Il y a deux problèmes qu’il nous incombe de régler. Une partie des revenus des travailleurs âgés n’est versée que si le travailleur réside en France.

C’est ce que l’on appelle les retraites non contributives que l’on donne même quand il n’y a pas d’ancienneté dans les trimestres.

On pourra résoudre cette question en changeant les textes et la loi. Il y a un deuxième problème, pour une retraite minimale, de l’ordre de 800 à 1000 euros, il n’y a pas d’impôt si cette retraite est perçue en France. Si elle est perçue au Maroc, elle est imposable. A partir de là, il n’y a pas forcément un intérêt pour le retraité marocain qui vit en France de revenir au Maroc.

Là, il y a sans doute sur le plan bilatéral, une réflexion à mener pour voir si l’on peut trouver une réponse à ce problème. Il y a eu un colloque en septembre dernier présidé par Mme Kiegel qui est professeur de philosophie auquel a participé Mme Ollin ministre de l’Intégration et Mme Chekrouni ministre des MRE. Il y a une réflexion qui commence et à laquelle est associée la Fondation Hassan II. Les choses avancent, mais aucun des deux pays ne pourra régler la situation tout seul. La solution est dans chaque pays, en France et au Maroc.

C’est à l’image de ces vieux Marocains qui ont vécu 25 ou 30 ans en France qui ont conservé leurs attaches au bled et qui en même temps ne sont jamais tout à fait bien, ni ici ni ailleurs.

Le devoir que nous avons nous Français, est un devoir de reconnaissance. Il faut tout faire pour que leurs choix soient respectés. Il y a ceux qui choisiront de vivre en France parce que les liens avec la famille sont distendus et tant qu’ils le pourront, ils feront l’aller-retour. Il y a les autres, ceux qui choisissent de rentrer. Pour ceux-là, il faut que l’on réfléchisse ensemble pour les aider. Nous avons pris des contacts avec la CIFM et ERAC Sud pour voir comment ils peuvent accéder à un logement à des prix raisonnables. Nous travaillons dans ce sens, en respectant, je le répète, le libre choix de chacun.

→ **Consignes**:
(a) Recopiez à l'identique le passage de l'extrait source qui commence aux mots « Là, il y a sans » et qui se termine après les mots « et au Maroc. ».
(b) Traduisez en anglais cette phrase de l'extrait source : « Les choses avancent, mais aucun des deux pays ne pourra régler la situation tout seul. »

→ **Données brutes**:
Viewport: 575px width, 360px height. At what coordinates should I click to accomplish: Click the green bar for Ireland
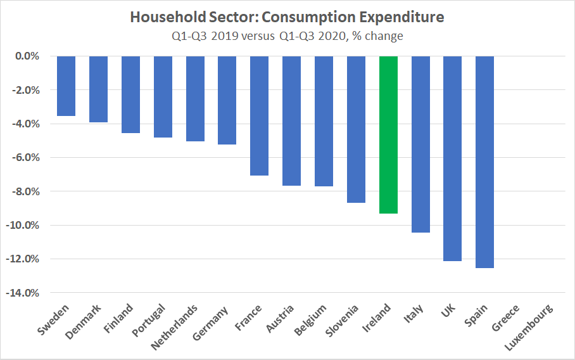pos(388,134)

→ **Réponses**:
(a)
Là, il y a sans doute sur le plan bilatéral, une réflexion à mener pour voir si l’on peut trouver une réponse à ce problème. Il y a eu un colloque en septembre dernier présidé par Mme Kiegel qui est professeur de philosophie auquel a participé Mme Ollin ministre de l’Intégration et Mme Chekrouni ministre des MRE. Il y a une réflexion qui commence et à laquelle est associée la Fondation Hassan II. Les choses avancent, mais aucun des deux pays ne pourra régler la situation tout seul. La solution est dans chaque pays, en France et au Maroc.

(b) Things are moving forward, but neither of the two countries will be able to resolve the situation on its own.